During the summer between my 3rd and 4th year at King’s, I worked as a research assistant for a graduate student at the University of Alberta collecting data. I also had the opportunity to work with Dr. Peters to use some of that data for a senior thesis research project, examining the effects of wildfires and other habitat factors on snowshoe hare habitat selection.
"It was my education at King’s that prepared me for this unique project with such unique experiences."
After a summer of field work, and the occasional wildlife encounter, I spent time editing research models, analyzing and interpreting data, and collaborating with Dr. Peters and the team from the U of A in hopes of getting this research published. It was my education at King’s that prepared me for this unique project with such unique experiences. If I had to pick a few courses that were most useful to me in my research, it would be my plant diversity course with Dr. Peters, as well as biostatistics and modelling with Dr. Visscher. Ultimately though, the fact that I’ve taken a little bit of everything throughout my liberal arts program has been the most beneficial.
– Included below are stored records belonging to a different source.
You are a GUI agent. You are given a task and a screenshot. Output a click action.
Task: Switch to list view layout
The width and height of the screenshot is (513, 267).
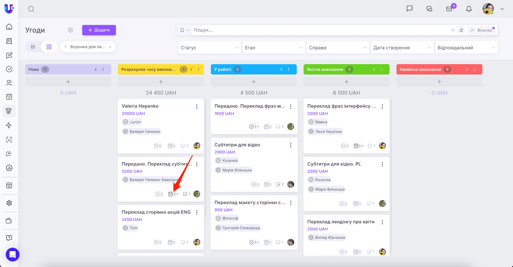coord(33,47)
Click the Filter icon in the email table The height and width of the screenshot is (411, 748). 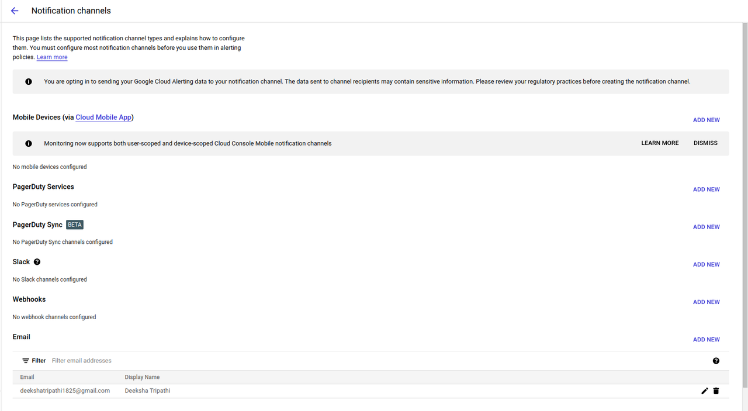pos(26,361)

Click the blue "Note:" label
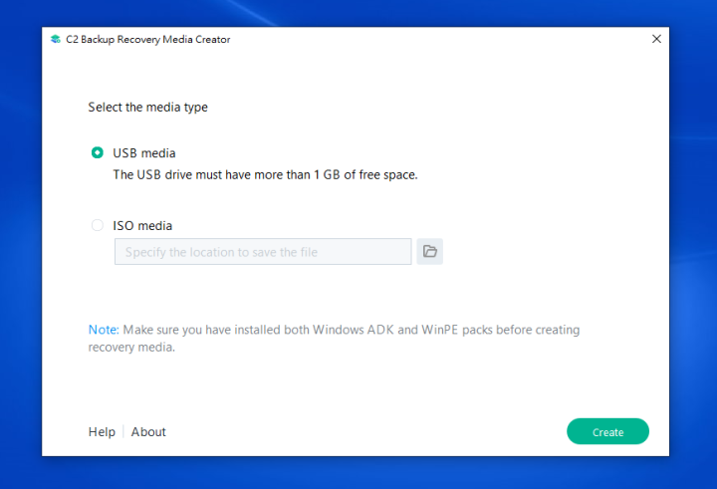click(103, 330)
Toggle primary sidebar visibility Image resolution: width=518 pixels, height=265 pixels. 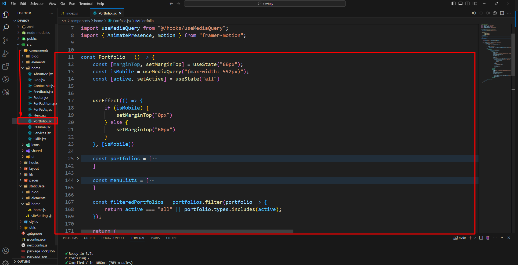pos(454,3)
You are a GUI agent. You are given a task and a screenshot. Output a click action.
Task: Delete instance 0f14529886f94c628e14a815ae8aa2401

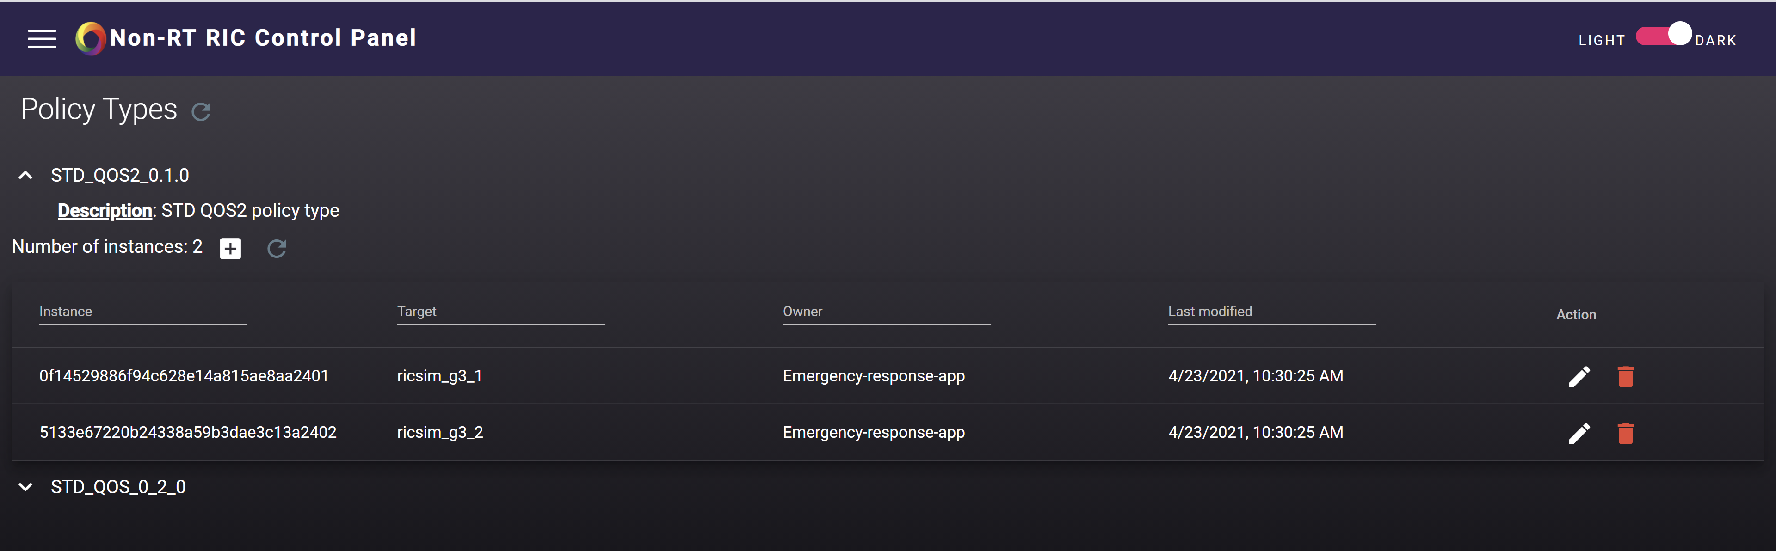pyautogui.click(x=1625, y=376)
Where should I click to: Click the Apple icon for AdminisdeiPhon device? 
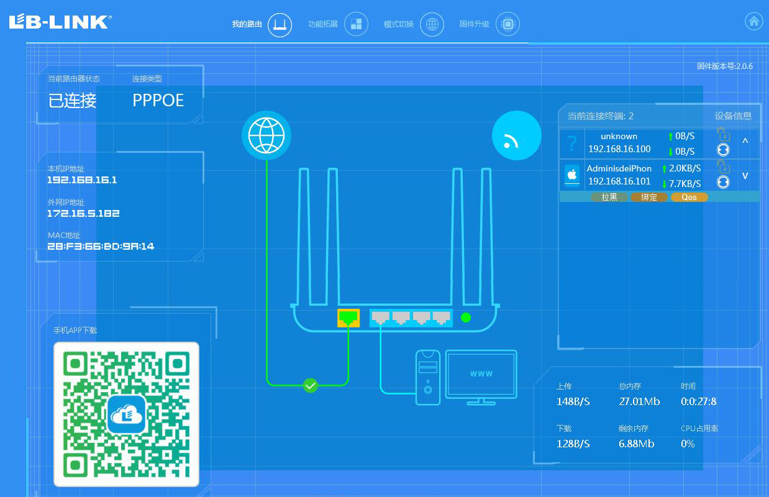[571, 175]
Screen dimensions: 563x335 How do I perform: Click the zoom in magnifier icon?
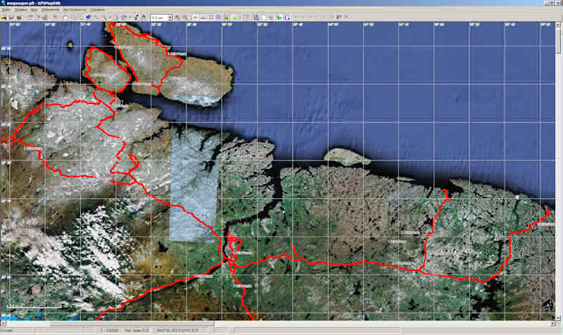[177, 17]
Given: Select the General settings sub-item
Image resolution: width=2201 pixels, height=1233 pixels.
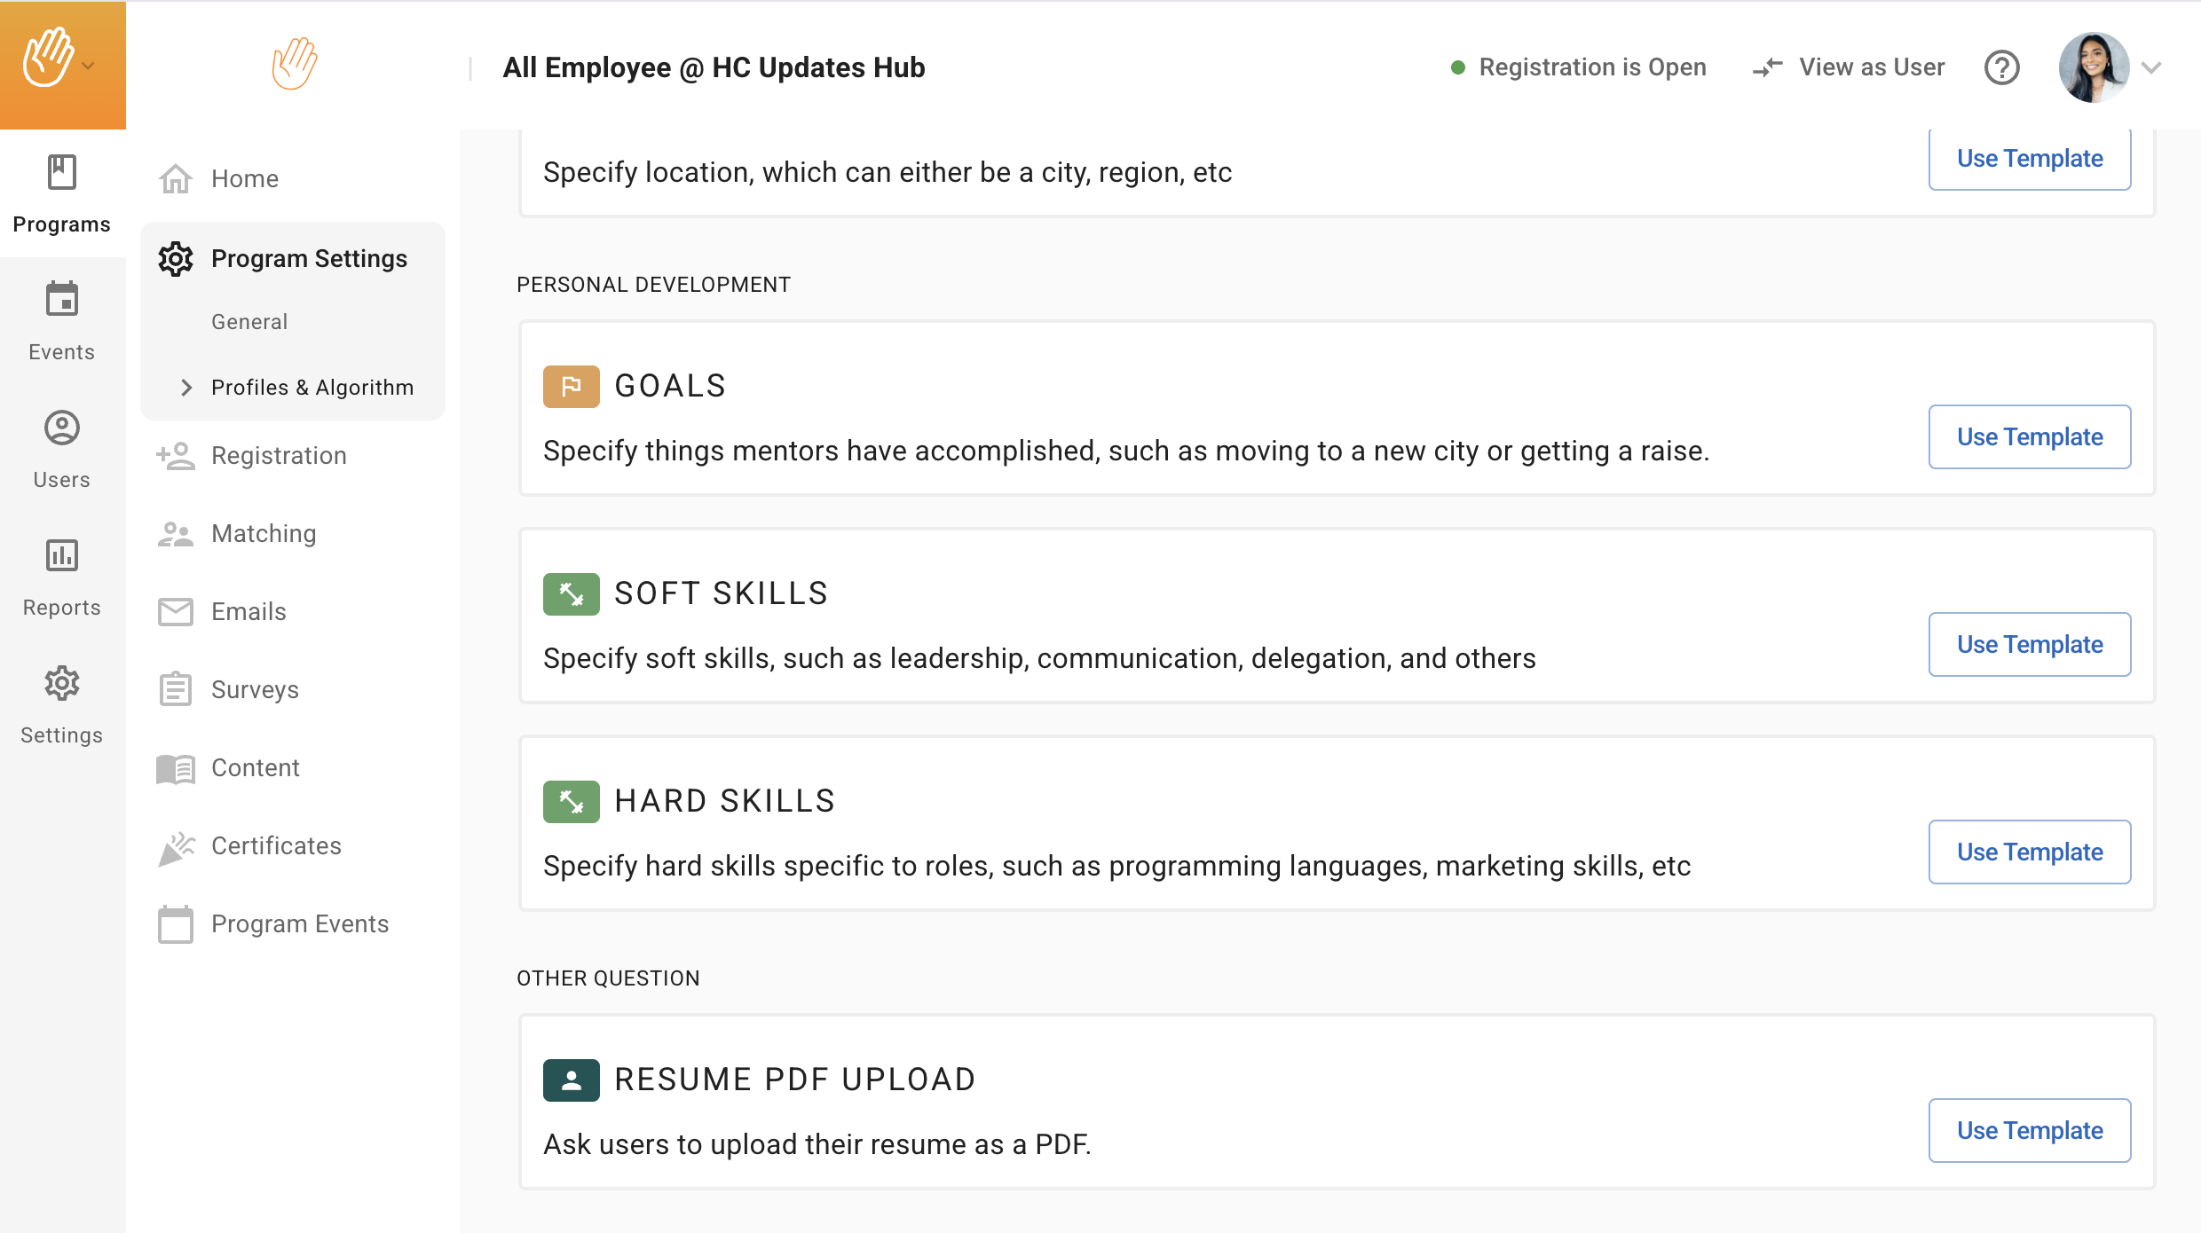Looking at the screenshot, I should [x=249, y=322].
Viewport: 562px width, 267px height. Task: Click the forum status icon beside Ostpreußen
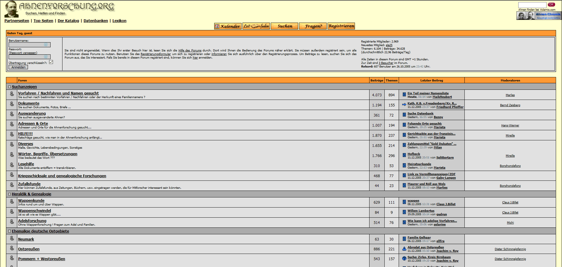pyautogui.click(x=12, y=248)
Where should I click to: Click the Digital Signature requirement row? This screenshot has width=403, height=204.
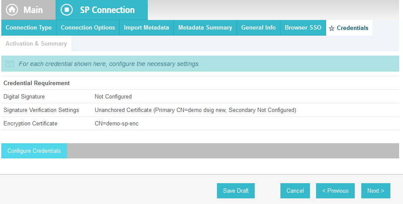tap(200, 96)
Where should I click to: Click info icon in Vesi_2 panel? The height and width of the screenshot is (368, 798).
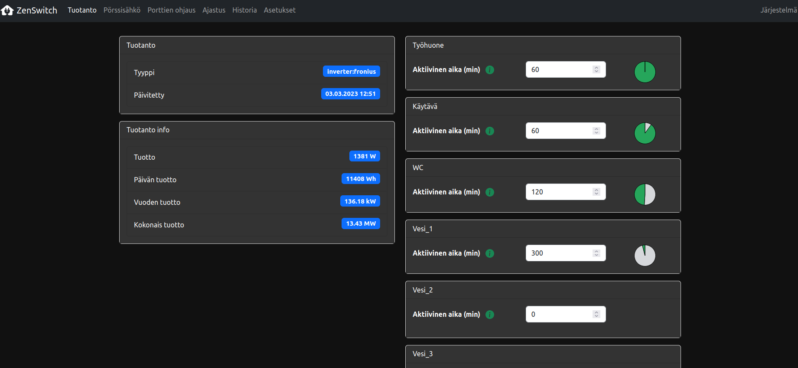tap(490, 315)
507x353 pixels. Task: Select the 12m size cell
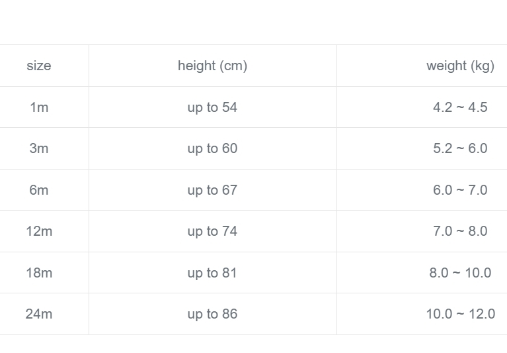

This summer I’m managing King’s Community Garden, applying for medical schools, and continuing my research by editing the models and research paper as part of the next steps towards publication. I hope that this research will provide further insights into how climate change will affect snowshoe hares and which habitat variables are most important for hare habitat selection, allowing conservationists to better prioritize their efforts accordingly.